### TASK STATEMENT
Of the lines in the data below, write out exactly those from the one holding "Careers (247, 2273)" through the one holding "Digital products (41, 1927)", both included.

### RECORDS FOR THIS EXERCISE
┄┄┄┄┄┄┄┄┄┄

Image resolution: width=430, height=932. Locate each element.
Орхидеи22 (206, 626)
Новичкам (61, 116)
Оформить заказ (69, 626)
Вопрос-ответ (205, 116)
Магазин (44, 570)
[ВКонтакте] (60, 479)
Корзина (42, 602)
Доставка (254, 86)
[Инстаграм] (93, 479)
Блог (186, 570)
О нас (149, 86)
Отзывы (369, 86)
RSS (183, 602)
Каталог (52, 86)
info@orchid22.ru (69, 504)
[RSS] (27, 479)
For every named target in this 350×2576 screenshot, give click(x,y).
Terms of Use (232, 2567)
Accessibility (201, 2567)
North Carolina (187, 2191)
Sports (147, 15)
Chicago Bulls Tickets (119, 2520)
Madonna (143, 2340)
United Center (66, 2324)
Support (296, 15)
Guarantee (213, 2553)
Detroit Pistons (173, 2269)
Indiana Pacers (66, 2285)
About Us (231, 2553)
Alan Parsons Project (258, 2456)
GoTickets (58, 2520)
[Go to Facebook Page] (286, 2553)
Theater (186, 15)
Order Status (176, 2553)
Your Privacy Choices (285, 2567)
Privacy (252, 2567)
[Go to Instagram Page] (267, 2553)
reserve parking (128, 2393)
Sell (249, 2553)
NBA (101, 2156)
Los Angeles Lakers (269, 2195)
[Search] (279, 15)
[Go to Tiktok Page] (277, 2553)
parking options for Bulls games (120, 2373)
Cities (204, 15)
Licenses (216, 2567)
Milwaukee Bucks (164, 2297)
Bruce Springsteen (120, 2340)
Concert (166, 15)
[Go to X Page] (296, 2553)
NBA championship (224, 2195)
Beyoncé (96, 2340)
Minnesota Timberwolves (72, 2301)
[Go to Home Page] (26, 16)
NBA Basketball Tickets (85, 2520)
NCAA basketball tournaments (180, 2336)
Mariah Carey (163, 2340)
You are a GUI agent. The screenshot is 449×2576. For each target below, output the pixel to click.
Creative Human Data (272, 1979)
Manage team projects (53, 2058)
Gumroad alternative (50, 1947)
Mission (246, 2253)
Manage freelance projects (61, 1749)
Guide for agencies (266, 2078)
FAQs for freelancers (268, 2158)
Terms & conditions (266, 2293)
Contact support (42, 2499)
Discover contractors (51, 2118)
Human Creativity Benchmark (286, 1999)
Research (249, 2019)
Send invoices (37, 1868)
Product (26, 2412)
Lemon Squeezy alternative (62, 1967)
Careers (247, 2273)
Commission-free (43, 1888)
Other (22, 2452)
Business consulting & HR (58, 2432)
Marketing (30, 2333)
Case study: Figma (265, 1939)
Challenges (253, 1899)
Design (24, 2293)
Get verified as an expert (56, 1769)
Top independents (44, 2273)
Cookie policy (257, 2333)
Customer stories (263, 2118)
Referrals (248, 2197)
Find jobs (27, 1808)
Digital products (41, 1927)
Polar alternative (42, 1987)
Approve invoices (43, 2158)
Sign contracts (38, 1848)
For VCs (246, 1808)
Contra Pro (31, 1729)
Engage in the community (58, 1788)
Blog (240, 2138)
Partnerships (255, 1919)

┄┄┄┄┄┄┄┄┄┄

### WRITTEN ANSWER
Careers (247, 2273)
Commission-free (43, 1888)
Other (22, 2452)
Business consulting & HR (58, 2432)
Marketing (30, 2333)
Case study: Figma (265, 1939)
Challenges (253, 1899)
Design (24, 2293)
Get verified as an expert (56, 1769)
Top independents (44, 2273)
Cookie policy (257, 2333)
Customer stories (263, 2118)
Referrals (248, 2197)
Find jobs (27, 1808)
Digital products (41, 1927)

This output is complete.